◆ ASSIGNMENT ◆
In the thread about buying Canadian products, copy out the part that opens with "I think their" and closes with "would be glorious.", substituting "Canadian brands" for "national brands".

◆ PASSAGE TO READ ◆
▼▼▼

Just try. Instead of whining uselessly. A single Canadian made product you enjoy. You don’t have one? Then you are the problem.
You don’t want people buying big name brands. You say everyone else is stupid. Fucking pull your weight then.
I’m sitting on the can and I can see ‘true earth’ brand toilet cleaner is made in Canada. They have laundry soap and dish soap too.
And I know my fancy Lush shampoos and stuff are super local, if you can afford it.
And just in case laundry detergent isn’t on the tariff list I have Okazu miso chili oil on my counter at all times.
And Matty Matheson has a brand of kraft dinner that’s pretty dang good and not that much more expensive than KD.
So what about you? Gonna keep whining about a shitty list or are you gonna post something helpful? If everyone else in this thread did the same thing we’d have something to work with.
I think their point was “don’t just buy Canadian, but local” which means the unless you live near each other, their recommendations won’t help. This is generally more impactful advice.
But I appreciate your point that we want to make it easy to avoid American products, to lower the bar so more people do it; so listing national brands makes that much more useful.
Seeing all these American companies earnings go down next report would be glorious.

▲▲▲

(Saved data entries)
▼▼▼

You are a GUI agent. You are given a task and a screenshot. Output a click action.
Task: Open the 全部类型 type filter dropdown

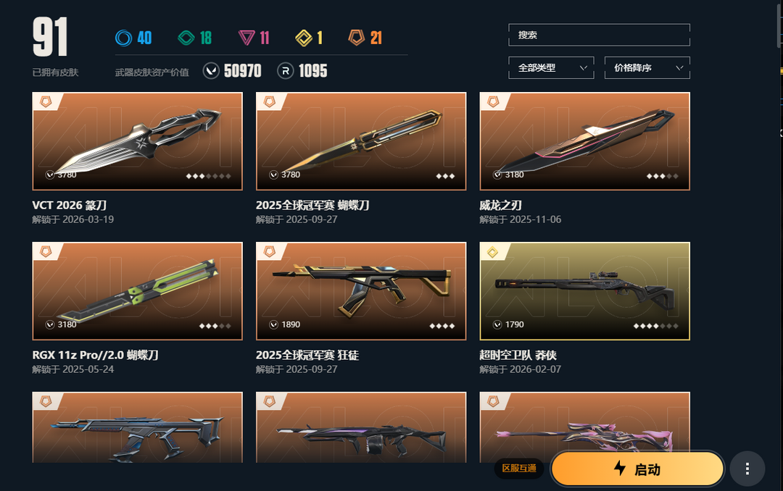point(551,68)
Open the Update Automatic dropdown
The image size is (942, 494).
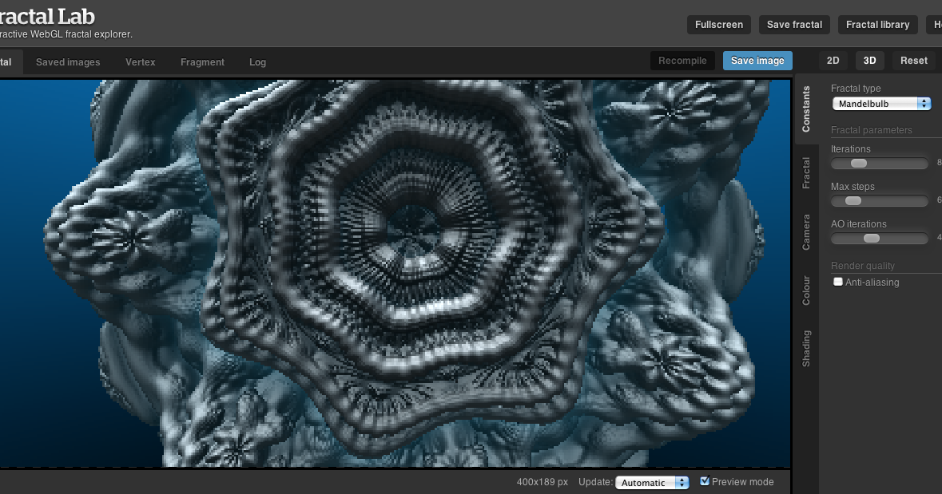651,482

▲▲▲

◆ RESPONSE BOX ◆
I think their point was “don’t just buy Canadian, but local” which means the unless you live near each other, their recommendations won’t help. This is generally more impactful advice.
But I appreciate your point that we want to make it easy to avoid American products, to lower the bar so more people do it; so listing Canadian brands makes that much more useful.
Seeing all these American companies earnings go down next report would be glorious.